療育が必要と見られる乳幼児は全乳幼児の約6.5%

 アートコーポレーション(大阪府大東市、寺田千代乃社長)の子会社アートチャイルドケアは、発達に課題のある乳幼児の児童発達支援の専門療育教室「アートチャイルドケアSEDスクール」を全国展開する。5年後に首都圏や関西、中部地域の中核都市などを中心に約50カ所の開設を目指す。

 同教室は1歳半から小学校入学前で、会話が十分できないなど発達に課題のある乳幼児を対象に療育する施設。7月に埼玉県朝霞市に1号施設を開設し、10月には奈良市にも開設する。2017年2月に札幌でも開設する予定のほか、2カ所での開設を検討している。

 同教室には児童発達支援管理責任者のほか、保育士、音楽・作業などの療法士、福祉士を配置。自治体への申請方法、プラン作成などの相談に応じる。契約後は同教室に通い各種遊具やカードゲームで感覚や運動リズムを療育する。

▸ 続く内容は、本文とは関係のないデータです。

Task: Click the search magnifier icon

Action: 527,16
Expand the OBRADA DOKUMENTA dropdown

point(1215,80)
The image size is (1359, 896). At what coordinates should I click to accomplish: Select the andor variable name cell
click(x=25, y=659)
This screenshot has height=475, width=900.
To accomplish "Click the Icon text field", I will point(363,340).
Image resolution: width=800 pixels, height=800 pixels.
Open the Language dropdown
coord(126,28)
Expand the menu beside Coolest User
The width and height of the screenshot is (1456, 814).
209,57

また同社顧問で、子供の睡眠と発達医療を研究する三池輝久熊本大学名誉教授の指導の下に、睡眠を正しくとることで発達問題を改善に導く「眠育」プログラムにも必要に応じて取り組む。利用は行政から受給者証を発給されると本人負担が1割、1回に付き1000―1300円で療育を受けられる。

 療育が必要と見られる乳幼児は全乳幼児の約6.5%を占め、そのうち児童福祉施設などを活用する割合は10%弱と言われている。同社が運営する全国180カ所の認可保育園でもこうした悩みを持つ親がいるため保育園と連携して療育を進めていく。